Government Watchdog Groups: Pruitt's EPA Exit "Long Overdue"
WASHINGTON – After allegedly overspending on everything from pens to lavish trips and accepting questionable deals from lobbyists, government ethics and watchdog groups say Scott Pruitt's resignation as Environmental Protection Agency administrator is long overdue.
During his one-year tenure, Pruitt was seen by conservatives as one of President Donald Trump's most effective Cabinet members, working relentlessly to dismantle Obama-era regulations aimed at reducing pollution.
Stephen Spaulding, chief of strategy for the group Common Cause, said Pruitt's questionable past was widely known.
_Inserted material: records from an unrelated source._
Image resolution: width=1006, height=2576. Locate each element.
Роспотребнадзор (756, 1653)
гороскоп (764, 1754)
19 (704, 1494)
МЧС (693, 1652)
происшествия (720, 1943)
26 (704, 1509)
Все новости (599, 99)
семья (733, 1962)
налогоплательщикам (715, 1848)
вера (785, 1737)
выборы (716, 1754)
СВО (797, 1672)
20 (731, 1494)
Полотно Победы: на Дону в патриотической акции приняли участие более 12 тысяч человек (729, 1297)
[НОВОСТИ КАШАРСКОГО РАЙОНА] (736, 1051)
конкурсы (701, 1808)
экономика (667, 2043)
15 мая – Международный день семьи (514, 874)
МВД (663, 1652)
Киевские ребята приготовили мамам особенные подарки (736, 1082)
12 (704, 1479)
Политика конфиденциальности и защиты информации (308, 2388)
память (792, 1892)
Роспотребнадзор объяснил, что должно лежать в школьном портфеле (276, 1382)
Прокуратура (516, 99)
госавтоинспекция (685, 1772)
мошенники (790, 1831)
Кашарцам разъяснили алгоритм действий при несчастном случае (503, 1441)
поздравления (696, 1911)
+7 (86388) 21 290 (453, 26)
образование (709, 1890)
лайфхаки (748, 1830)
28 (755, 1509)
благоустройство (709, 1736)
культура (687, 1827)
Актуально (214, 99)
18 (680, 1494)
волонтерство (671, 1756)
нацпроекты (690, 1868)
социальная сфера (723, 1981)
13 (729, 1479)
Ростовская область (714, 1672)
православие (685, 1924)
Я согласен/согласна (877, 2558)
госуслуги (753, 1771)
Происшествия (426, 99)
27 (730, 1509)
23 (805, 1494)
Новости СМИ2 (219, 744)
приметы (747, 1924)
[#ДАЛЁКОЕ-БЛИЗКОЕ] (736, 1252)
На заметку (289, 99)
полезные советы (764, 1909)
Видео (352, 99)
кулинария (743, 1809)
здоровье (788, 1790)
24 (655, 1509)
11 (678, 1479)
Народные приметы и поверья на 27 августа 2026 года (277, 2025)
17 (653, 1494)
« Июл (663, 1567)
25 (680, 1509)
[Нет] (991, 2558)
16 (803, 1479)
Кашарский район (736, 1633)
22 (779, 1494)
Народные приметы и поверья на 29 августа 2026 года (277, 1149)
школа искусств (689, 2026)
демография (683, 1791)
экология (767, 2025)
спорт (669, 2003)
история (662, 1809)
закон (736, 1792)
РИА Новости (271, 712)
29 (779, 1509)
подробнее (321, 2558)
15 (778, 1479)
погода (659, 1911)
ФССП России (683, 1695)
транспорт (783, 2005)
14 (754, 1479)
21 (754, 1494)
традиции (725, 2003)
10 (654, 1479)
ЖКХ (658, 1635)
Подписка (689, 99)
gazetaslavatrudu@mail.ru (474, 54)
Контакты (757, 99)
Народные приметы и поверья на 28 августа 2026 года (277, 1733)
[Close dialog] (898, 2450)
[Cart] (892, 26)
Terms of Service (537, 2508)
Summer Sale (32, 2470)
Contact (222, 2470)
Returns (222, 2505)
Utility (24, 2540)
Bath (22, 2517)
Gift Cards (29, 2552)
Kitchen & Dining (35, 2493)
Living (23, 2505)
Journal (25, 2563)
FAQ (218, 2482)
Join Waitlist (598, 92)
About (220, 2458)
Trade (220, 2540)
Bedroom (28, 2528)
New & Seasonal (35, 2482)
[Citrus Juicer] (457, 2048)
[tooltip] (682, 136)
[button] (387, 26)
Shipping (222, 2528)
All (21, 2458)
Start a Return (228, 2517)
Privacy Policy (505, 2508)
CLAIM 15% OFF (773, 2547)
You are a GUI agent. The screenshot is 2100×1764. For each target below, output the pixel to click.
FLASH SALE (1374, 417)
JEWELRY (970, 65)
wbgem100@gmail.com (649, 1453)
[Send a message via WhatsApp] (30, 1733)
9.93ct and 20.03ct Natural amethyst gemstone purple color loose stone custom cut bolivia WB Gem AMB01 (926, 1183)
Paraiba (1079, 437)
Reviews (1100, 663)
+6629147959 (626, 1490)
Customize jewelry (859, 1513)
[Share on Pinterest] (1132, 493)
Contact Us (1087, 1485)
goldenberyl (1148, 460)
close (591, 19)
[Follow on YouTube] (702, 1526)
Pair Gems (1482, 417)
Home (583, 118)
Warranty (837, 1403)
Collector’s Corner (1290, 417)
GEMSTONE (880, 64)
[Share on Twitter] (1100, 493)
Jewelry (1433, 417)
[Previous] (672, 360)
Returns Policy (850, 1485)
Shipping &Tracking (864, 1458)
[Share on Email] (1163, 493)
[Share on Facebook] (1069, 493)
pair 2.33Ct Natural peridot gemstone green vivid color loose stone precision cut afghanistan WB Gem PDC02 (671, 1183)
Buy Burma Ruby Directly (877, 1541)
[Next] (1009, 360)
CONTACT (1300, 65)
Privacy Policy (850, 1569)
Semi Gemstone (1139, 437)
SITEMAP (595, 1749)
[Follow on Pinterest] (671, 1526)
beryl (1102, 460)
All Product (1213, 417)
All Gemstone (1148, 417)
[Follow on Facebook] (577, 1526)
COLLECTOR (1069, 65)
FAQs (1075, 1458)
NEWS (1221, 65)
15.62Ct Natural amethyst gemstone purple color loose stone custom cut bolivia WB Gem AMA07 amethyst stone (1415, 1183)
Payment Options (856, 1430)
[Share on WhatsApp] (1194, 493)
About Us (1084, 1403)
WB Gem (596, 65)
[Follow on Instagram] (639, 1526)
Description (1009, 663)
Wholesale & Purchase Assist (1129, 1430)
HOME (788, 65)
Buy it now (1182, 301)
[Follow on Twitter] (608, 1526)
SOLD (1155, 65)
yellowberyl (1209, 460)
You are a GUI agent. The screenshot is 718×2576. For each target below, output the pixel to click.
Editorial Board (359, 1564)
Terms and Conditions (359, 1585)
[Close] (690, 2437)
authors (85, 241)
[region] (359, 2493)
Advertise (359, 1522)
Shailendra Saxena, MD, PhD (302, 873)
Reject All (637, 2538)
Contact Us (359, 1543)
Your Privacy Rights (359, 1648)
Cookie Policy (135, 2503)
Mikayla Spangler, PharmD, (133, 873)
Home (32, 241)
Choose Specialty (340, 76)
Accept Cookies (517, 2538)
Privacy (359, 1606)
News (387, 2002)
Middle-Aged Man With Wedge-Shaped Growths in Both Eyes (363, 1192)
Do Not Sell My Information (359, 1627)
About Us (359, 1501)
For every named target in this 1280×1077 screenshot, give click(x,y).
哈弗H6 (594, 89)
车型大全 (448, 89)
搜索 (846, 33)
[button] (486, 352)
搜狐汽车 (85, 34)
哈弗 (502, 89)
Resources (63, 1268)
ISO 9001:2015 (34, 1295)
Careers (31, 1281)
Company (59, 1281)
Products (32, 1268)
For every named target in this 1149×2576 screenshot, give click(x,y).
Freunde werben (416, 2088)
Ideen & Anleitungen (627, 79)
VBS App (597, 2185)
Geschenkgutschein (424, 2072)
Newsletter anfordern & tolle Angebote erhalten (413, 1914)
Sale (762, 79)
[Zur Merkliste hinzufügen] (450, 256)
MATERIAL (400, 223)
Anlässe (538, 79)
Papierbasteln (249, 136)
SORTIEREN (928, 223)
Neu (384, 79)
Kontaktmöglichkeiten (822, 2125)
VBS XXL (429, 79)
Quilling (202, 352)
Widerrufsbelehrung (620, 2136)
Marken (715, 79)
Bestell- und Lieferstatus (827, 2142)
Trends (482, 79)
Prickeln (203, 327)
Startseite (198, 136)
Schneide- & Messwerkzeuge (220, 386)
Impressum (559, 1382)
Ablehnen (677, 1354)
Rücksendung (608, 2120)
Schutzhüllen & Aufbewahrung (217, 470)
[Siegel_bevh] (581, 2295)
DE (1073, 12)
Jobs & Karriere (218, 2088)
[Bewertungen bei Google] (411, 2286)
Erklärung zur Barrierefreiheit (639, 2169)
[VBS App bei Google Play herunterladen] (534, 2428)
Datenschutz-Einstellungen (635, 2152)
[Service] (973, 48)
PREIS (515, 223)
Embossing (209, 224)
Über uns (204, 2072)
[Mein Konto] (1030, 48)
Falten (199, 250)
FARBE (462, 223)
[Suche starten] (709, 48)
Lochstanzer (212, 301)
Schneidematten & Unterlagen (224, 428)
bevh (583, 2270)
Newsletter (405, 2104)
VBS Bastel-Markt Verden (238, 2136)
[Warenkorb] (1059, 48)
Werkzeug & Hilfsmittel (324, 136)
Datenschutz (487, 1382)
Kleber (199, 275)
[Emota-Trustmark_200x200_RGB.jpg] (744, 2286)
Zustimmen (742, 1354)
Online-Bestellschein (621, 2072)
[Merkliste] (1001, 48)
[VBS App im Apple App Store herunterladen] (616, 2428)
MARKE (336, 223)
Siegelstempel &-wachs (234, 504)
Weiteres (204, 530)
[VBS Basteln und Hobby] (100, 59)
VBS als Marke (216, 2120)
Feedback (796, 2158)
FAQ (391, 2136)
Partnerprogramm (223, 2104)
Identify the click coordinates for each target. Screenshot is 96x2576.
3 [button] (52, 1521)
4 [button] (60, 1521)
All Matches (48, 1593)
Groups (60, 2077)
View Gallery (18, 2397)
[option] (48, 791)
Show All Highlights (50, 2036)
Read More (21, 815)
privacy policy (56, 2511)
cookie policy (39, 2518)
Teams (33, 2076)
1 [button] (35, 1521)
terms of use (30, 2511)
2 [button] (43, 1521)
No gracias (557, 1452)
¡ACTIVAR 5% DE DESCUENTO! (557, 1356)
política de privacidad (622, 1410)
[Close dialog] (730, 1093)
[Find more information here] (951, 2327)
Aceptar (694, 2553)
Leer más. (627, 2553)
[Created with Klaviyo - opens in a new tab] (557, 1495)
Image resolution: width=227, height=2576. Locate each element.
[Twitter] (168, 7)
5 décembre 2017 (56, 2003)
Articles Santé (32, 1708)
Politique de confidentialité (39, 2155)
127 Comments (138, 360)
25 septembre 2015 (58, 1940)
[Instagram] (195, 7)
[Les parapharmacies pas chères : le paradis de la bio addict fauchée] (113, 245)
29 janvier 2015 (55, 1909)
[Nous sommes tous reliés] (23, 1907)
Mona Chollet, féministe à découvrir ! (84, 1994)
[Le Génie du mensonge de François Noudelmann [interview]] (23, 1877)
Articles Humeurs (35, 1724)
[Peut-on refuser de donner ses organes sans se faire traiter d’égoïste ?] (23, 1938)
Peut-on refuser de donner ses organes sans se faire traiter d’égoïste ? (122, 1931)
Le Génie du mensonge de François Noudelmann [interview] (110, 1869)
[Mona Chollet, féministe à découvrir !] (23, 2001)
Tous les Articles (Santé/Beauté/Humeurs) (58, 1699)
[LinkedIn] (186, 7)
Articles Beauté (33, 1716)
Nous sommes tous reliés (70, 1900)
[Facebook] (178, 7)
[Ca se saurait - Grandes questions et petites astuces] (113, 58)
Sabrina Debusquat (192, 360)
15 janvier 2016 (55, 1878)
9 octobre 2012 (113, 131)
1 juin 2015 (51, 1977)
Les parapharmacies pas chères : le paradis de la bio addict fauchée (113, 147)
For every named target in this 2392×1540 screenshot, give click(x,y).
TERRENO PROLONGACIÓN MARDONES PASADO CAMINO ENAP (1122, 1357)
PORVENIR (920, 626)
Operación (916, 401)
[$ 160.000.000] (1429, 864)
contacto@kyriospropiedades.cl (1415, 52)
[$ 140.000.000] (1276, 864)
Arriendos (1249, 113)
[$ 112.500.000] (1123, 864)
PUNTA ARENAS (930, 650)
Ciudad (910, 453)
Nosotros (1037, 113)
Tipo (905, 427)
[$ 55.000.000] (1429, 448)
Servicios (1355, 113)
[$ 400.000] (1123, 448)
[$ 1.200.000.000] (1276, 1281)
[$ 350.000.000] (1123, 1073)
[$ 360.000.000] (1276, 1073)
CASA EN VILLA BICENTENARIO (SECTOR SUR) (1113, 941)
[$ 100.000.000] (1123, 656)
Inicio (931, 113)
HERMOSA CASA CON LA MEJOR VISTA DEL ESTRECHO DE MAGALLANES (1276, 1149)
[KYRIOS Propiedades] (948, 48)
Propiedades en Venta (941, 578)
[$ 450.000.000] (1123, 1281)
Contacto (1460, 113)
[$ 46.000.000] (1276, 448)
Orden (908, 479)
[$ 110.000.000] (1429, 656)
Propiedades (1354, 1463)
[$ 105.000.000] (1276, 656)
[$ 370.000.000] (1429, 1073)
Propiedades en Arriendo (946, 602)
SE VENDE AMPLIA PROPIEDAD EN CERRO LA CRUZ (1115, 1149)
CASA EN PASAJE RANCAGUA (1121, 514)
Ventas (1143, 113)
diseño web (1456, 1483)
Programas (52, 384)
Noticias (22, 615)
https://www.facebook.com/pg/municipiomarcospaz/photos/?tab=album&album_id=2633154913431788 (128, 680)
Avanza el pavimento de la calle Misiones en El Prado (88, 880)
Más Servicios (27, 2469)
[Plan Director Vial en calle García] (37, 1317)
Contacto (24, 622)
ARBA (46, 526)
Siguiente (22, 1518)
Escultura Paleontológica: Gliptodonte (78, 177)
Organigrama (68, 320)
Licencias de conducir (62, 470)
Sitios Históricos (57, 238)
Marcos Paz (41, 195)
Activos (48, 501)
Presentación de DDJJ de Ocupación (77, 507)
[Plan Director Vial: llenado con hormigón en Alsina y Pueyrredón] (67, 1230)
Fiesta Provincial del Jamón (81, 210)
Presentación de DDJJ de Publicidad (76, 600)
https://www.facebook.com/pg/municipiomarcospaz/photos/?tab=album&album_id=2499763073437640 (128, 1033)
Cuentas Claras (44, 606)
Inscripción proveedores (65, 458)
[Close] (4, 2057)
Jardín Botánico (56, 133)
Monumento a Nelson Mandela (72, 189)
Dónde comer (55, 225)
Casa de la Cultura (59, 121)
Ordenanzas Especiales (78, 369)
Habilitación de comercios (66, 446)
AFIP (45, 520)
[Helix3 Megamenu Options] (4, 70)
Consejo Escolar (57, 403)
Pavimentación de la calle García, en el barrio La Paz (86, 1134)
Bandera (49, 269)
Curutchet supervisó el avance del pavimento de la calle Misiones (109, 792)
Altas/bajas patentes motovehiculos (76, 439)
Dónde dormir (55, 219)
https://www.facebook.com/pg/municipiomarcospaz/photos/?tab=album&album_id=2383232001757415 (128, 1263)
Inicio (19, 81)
His group had urged Congress to delay the confirmation when Pruitt withheld documents revealing corporate influence in his decisions as Oklahoma attorney general.
"He was clearly unfit for the position of public trust that he was in as administrator of the EPA," said Spaulding. "I think we were extremely troubled that the majority in Congress really refused to hold him accountable and, in our view, were complicit."
Spaulding shared similar reservations about Andrew Wheeler, a former coal-company lobbyist and now EPA deputy administrator, who will take Pruitt's place as acting administrator on Monday. Pruitt expressed no regrets in a letter submitted to media outlets on Thursday.
Environmental groups predict the Trump administration will continue its pattern of appointing the least likely candidate to head the agency. Kara Cook-Schultz, director of U.S. PIRG's (Public Interest Research Group) toxics program, thinks the president should take time to really understand the purpose of the EPA.
"Scott Pruitt has failed in the EPA mission to protect human health and the environment, and Americans are less safe today than they should be, due to his poor decisions and leadership," Cook-Schultz said.
Like President Trump, Pruitt voiced skepticism about mainstream climate science. Andrew Wheeler also doubts that humans are a primary cause of the rapid increase in climate change.